Mapping the Dimensions of Agency

AJOB Neurosci., 2021 · DOI: 10.1080/21507740.2021.1896599 · Published: January 1, 2021

HealthcareMental HealthNeurology

Simple Explanation

Neural devices can restore lost abilities, but raise concerns about agency, such as control, responsibility, privacy, and trust. Examining these concerns separately misses the interconnectedness of living with a neural device. The ethical dimensions of responsibility, privacy, authenticity, and trust are intricately inter-related in an individual’s experience of agency. Questioning one’s responsibility, for instance, may lead to feelings of confusion over authenticity. This paper offers a map of the dimensions of agency and their interrelations as they are implicated in neural technology, situating this map within the context of existing neuroethics literature and reports from users of neurotechnologies.

Study Duration
Not specified
Participants
Users of neurotechnologies and hypothetical cases
Evidence Level
Not specified

Key Findings

  • 1
    The dimension of responsibility is linked to the agential competency of exercising control over BCI-mediated movement.
  • 2
    Privacy is linked to the agential competency of negotiating access in a relational context with others.
  • 3
    Authenticity is tied to the agential competency of achieving continuity through integrating aspects of the self.

Research Summary

The authors identify four dimensions of ethical inquiry—responsibility, privacy, authenticity, and trust—as dimensions of agency that may be impacted by the use of neurotechnologies.

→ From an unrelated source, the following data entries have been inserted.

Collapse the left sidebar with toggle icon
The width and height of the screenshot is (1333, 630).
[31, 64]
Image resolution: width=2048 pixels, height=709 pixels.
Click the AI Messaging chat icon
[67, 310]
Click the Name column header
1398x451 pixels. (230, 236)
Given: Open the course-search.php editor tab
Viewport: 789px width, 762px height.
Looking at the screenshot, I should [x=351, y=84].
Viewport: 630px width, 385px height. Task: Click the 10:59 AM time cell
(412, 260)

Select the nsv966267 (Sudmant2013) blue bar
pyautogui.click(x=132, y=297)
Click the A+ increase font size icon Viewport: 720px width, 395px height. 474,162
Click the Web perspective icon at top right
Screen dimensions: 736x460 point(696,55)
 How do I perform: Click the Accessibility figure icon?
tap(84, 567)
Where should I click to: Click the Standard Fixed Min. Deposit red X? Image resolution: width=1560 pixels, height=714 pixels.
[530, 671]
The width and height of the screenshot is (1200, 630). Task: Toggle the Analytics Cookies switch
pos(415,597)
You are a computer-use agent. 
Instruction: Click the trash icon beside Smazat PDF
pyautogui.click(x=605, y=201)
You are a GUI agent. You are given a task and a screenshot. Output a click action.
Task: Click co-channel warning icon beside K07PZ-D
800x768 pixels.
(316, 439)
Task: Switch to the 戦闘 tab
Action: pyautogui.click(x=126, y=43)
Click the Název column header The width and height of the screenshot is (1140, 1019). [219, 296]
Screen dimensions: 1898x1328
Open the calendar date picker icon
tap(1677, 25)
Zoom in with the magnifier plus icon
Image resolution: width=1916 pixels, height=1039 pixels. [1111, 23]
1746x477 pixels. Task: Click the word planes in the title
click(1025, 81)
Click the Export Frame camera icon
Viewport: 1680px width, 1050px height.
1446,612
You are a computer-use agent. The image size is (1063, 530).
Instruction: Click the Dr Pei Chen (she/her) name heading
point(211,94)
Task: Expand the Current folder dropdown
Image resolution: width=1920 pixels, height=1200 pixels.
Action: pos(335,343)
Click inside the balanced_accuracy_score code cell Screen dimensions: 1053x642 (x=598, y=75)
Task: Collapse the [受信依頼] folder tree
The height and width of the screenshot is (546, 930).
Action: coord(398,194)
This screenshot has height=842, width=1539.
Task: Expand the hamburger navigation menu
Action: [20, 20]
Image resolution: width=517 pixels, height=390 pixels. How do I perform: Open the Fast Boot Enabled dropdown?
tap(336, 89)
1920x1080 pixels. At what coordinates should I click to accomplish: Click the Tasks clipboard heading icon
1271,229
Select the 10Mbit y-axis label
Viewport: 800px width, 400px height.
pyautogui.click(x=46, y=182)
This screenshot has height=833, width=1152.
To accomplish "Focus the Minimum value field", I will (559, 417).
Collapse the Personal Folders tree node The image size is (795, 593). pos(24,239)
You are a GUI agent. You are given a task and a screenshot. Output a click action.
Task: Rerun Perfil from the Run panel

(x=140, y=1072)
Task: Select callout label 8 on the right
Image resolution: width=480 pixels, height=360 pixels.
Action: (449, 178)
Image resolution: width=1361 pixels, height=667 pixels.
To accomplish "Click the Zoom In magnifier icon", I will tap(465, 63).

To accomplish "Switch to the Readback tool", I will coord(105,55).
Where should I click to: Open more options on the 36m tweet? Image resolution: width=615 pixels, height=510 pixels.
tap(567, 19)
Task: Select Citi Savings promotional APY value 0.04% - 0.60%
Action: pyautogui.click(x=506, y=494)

They present an Agency Map to illustrate how these dimensions of agency are integrated into a person’s experience as they use neurotechnology. The Agency Map is meant to be a guide for recognizing how neurotechnologies may change users’ experience of agency—either through enhancing it or addressing a problem of agency in one dimension only to create new agential problems in others.

Practical Implications

Qualitative Assessment Tool

The agency map can form the basis of a qualitative assessment tool (Q-ACT) for researchers and clinicians to assess agential issues more effectively.

Tailored Assessment

A Q-ACT tool will need to be tailored to the particular features of neurotechnologies and populations targeted by these technologies.

Anticipate Issues

Considering the possible interactions between the competencies and dimensions of agency will help the field anticipate issues with neurotechnologies we might otherwise overlook.

Study Limitations

  • 1
    The relational influence of others on one’s individual goals and capacity to act is still underexplored.
  • 2
    External metrics can sometimes be faulty and convey a distorted reality.
  • 3
    The utility of the Agency Map is based on hypothetical case studies.